### RECORDS FOR THIS TASK
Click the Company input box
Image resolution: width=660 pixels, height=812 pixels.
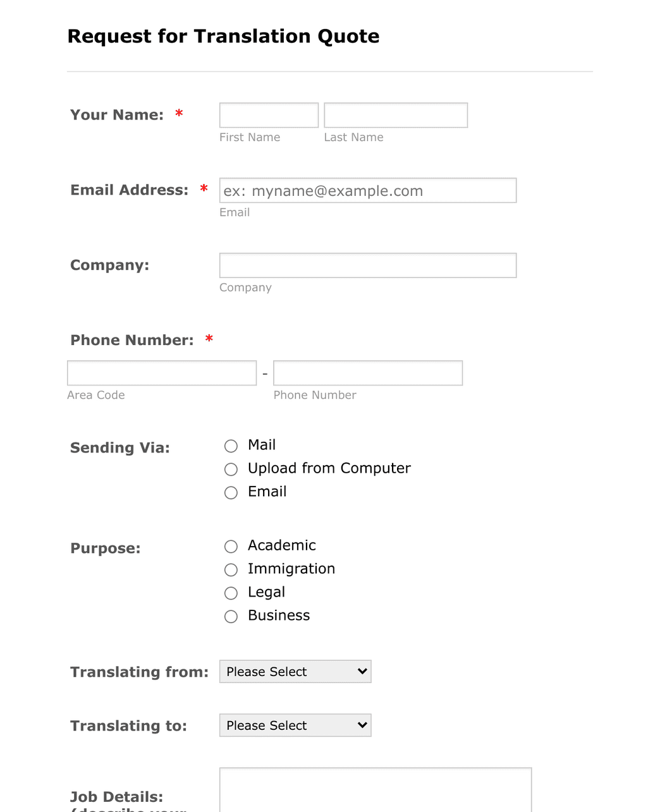tap(367, 265)
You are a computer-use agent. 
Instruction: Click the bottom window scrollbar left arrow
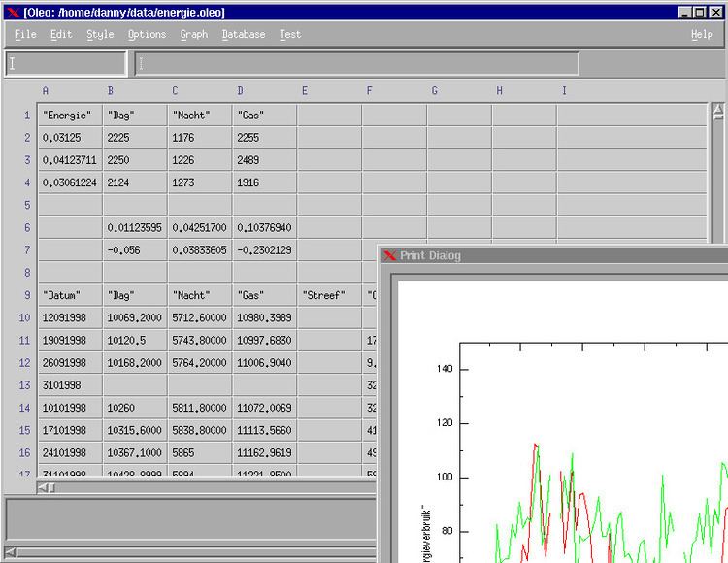[11, 552]

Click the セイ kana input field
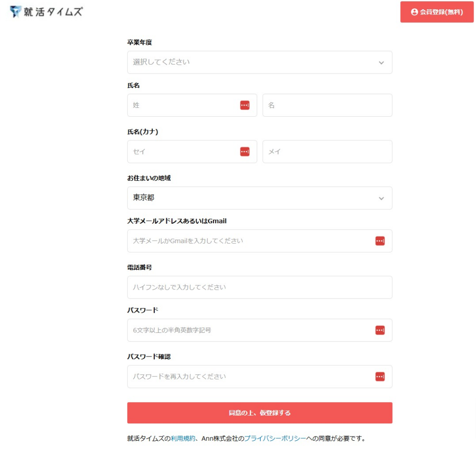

### ABOUT THIS TASK
Lines with "input": return each one from the data above.

### SOLUTION
Click the Company input box
Click the セイ kana input field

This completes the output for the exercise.